Bezzz Wizjer #8. Może ktoś mnie odkryje? Czekając na Cud.
Co to takiego Bezzz Wizjer ?
A no jest to mój pomysł na pogadanie sobie w temacie, który akurat wpadł mi do głowy, i który w jakiś sposób mnie zainspirował.
Bez wizji.
Bez włączania kamery.
Bez slajdów, prezentacji, instrukcji i innych rozpraszaczy.

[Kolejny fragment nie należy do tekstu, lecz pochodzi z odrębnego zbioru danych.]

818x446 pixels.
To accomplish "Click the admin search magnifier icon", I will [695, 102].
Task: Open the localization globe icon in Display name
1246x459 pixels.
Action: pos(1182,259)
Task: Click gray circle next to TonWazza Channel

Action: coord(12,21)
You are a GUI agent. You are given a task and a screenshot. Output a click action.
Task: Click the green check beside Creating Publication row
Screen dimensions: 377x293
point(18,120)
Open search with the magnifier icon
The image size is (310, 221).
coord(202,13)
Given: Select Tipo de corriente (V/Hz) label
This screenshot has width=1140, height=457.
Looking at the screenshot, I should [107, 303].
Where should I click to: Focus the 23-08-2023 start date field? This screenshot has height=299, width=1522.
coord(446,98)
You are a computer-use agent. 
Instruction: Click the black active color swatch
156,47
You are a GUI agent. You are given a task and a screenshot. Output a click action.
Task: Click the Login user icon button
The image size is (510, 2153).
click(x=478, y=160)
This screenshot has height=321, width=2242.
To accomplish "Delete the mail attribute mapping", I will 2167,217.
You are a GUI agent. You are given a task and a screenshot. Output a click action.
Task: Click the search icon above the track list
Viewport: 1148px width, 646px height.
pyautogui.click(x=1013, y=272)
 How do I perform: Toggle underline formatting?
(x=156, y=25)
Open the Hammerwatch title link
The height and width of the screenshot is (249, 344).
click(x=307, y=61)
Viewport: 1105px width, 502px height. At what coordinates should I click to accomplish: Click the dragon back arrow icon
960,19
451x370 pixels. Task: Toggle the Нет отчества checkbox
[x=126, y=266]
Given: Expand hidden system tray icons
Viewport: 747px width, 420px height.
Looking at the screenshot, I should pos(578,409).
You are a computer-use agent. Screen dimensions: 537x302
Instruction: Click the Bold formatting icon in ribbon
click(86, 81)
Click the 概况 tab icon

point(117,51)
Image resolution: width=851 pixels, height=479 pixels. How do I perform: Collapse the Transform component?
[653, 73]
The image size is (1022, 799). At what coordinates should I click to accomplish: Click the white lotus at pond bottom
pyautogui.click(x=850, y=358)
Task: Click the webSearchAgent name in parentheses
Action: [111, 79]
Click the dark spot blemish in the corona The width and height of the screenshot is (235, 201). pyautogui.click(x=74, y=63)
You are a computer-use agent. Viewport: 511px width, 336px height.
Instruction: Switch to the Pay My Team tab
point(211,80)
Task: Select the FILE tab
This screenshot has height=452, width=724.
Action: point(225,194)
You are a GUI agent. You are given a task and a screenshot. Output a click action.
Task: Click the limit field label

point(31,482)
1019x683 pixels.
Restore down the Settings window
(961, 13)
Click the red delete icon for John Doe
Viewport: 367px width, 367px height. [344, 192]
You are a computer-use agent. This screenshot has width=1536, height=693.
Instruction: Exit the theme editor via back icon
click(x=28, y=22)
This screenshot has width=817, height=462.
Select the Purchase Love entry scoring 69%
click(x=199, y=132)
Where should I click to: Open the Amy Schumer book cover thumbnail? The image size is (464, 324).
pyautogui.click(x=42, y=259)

O! Takie słuchowisko, które sobie puszczasz i leci, a Ty możesz w tym czasie wieszać pranie 😉
A ja… no cóż, możesz sobie po prostu wyobrazić, że jestem tam, po drugiej stronie, w jakiejś badziewnej piżamie, z kubkiem kawy, nieuczesana i bez makijażu, ale za to z jakąś „weną” żeby sobie pogadać.
Tematyka? A różnie.
Zależy na co będę mieć wenę 🙂
Bezzz Wizjer #8. Może ktoś mnie odkryje? Czekając na Cud.
O tym jak wielu z nas czeka na Cud, zamiast ruszyć tyłek i zacząć coś robić.
Zakładając, że… Ty sam jesteś Cudem, musisz po prostu zacząć robić, zamiast czekać.
.
Czekać na cud to można aż do śmierci.
ale poc o?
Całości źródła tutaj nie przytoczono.